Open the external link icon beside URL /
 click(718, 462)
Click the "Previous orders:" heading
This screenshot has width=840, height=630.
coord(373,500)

:::::

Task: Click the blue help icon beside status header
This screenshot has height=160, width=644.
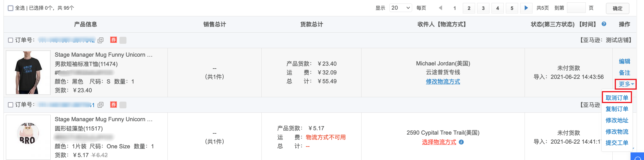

:::::

• [EXERCISE INSTRUCTIONS]: Show each line of the items above that contains the word "This", copying every such line in full.

• [RESPONSE BELOW]:
This screenshot has width=840, height=630.
This screenshot has height=160, width=644.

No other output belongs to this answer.